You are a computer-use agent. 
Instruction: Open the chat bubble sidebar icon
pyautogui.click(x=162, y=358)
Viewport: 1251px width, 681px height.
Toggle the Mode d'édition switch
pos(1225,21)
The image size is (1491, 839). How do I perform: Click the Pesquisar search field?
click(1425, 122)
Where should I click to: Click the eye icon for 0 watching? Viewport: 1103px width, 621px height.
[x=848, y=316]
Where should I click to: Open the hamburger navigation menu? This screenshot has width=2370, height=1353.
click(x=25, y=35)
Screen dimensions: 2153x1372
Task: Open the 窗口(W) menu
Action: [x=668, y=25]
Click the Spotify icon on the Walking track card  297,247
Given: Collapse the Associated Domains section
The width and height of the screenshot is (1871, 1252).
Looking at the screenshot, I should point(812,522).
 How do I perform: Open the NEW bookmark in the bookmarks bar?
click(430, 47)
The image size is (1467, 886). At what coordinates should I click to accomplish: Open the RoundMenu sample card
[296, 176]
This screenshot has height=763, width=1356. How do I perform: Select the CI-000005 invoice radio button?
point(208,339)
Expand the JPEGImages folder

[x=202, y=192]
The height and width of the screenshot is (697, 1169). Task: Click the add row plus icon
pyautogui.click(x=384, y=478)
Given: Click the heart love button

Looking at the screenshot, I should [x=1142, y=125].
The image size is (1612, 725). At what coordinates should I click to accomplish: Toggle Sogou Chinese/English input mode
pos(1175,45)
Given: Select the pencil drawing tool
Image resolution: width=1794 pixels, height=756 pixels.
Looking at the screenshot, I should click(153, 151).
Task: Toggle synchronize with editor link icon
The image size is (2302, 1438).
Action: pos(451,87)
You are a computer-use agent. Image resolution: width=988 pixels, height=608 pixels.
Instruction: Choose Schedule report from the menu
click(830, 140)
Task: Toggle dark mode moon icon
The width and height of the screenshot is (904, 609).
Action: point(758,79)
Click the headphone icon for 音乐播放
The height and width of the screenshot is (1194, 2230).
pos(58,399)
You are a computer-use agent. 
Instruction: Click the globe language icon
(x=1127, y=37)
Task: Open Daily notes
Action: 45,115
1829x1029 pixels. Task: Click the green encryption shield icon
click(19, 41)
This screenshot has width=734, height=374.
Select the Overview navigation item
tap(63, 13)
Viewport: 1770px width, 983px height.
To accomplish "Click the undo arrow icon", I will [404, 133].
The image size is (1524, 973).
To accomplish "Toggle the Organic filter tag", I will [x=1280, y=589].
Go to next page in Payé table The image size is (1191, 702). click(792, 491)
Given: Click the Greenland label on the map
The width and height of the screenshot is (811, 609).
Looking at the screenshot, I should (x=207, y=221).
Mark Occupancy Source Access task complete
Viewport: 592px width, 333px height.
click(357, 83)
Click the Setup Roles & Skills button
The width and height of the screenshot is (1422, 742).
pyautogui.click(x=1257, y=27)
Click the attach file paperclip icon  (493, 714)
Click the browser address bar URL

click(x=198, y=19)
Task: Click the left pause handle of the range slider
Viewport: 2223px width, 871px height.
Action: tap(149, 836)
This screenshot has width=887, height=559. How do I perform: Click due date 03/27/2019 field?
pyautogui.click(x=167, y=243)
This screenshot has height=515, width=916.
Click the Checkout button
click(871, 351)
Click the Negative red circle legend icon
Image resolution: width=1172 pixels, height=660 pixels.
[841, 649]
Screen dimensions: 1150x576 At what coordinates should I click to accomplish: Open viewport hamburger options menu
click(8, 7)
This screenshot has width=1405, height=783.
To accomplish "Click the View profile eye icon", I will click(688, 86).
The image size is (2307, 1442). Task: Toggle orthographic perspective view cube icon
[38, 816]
◆ ◆ ◆ ◆ ◆ ◆ ◆
▶ **TASK STATEMENT**
Every line above that includes the string "will" needs to be copied.

▶ **SOLUTION**
To accomplish "Click the undo arrow icon", I will [404, 133].
To accomplish "Toggle the Organic filter tag", I will [x=1280, y=589].
To accomplish "Click the View profile eye icon", I will click(688, 86).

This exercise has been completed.